Zahlreiche Ehrungen standen am Samstag bei der Jahreshauptversammlung der Freiwilligen Feuerwehr Sickershausen an, zu der Kommandant Philipp Heigl und Vorsitzender Mario Köhler ein volles Haus begrüßen konnten – zur Freude aller darunter auch etliche Jugendliche, von denen sechs neu in die Feuerwehr eingetreten sind.

Lobende Worte gab es aus diesem Grund vor allem für die beiden Jugendwarte Kevin Klein und Michael Schmidt, die bei Hausbesuchen und mehr ordentlich die Werbetrommel für die Jugendwehr gerührt hatten. Insgesamt umfasst die Jugend jetzt elf Personen, darunter stolze sechs junge Damen. Auch für die kommenden Monate sind zahlreiche Aktionen geplant, in die die jüngsten Feuerwehrler eingebunden werden sollen.

Lob für die Teilnahme an Übungen

Die aktive Wehr zählt derzeit 41 Personen, mit 38 Mann ist hier der weibliche Anteil zwar durchaus geringer, aber immerhin vorhanden. Mit Jana Valentin gibt es sogar die erste Gruppenführerin in Sickershausen. Heigl lobte die Bereitschaft der Wehr an den zahlreichen Übungen und betonte deren Wichtigkeit. "Gerade weil wir nicht so viele Einsätze haben, ist es wichtig, dass wir im Ernstfall routiniert vorgehen können", so der Kommandant. Luis Arnold, Rene Radecke und Robert Uhl lobte er für die höchste Anwesenheitsquote. Auch Aus- und Weiterbildungen wurden rege angenommen.

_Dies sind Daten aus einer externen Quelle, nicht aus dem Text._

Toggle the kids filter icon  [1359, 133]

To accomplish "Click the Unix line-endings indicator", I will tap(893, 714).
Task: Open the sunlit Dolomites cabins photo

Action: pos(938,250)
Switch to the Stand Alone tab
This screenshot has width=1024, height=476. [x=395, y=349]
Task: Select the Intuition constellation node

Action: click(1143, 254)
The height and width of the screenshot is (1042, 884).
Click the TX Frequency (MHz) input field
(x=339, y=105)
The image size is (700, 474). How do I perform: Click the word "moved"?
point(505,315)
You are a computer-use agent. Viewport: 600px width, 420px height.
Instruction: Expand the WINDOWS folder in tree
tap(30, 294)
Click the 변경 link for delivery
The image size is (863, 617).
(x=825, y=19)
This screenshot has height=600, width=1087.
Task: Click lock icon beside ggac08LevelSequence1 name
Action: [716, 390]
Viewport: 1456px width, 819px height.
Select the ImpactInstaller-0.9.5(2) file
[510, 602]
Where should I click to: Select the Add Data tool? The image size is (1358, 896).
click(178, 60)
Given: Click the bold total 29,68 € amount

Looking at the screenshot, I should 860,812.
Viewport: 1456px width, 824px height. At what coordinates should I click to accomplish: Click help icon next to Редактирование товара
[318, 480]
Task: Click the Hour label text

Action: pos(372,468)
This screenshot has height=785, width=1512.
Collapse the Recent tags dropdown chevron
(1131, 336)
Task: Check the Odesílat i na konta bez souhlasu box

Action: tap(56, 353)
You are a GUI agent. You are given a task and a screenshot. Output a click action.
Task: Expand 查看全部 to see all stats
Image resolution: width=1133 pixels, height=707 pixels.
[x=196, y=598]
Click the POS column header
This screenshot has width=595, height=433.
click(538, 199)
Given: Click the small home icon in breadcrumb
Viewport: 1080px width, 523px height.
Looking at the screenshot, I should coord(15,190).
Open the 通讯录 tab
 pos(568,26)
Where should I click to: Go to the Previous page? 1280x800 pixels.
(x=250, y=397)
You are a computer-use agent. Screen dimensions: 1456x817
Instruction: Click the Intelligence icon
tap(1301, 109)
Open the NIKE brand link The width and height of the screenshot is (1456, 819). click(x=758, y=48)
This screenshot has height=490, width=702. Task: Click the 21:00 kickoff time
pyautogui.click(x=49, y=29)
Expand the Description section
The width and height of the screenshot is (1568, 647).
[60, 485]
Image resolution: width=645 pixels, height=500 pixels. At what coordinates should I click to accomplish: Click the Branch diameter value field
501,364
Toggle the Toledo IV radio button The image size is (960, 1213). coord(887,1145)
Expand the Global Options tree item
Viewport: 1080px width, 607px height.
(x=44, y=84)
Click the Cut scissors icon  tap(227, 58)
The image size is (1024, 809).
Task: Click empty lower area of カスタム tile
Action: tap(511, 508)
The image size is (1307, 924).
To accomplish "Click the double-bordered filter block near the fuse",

Seit November gab es sechs Einsätze für die Sickershäuser Wehr, darunter unter anderem die Verkehrsabsicherung beim Sturmschaden an der Erich-Kästner-Schule. Für künftige Einsätze sei man mit der Handyalarmierung inzwischen bestens gerüstet. Neben Alarmmonitoren in der Fahrzeughalle gibt es jetzt auch ein mobiles Tablet, auf dem alle Daten zum Einsatzort abrufbar sind.

Thema Kinderfeuerwehr weiter in Planung

Positives berichtete der Kommandant auch in Zusammenarbeit mit dem Kindergarten, wo alle zwei Jahre eine Übungs- und Informationsveranstaltung durchgeführt wird. Neben einer Übung im Kindergarten gehört dazu auch der Besuch der Jüngsten im Feuerwehrhaus. In dem Zug erwähnte Heigl auch, dass das Thema Kinderfeuerwehr zwar noch nicht umgesetzt, jedoch in Zusammenarbeit mit den anderen Feuerwehren der Stadt weiter in Planung sei.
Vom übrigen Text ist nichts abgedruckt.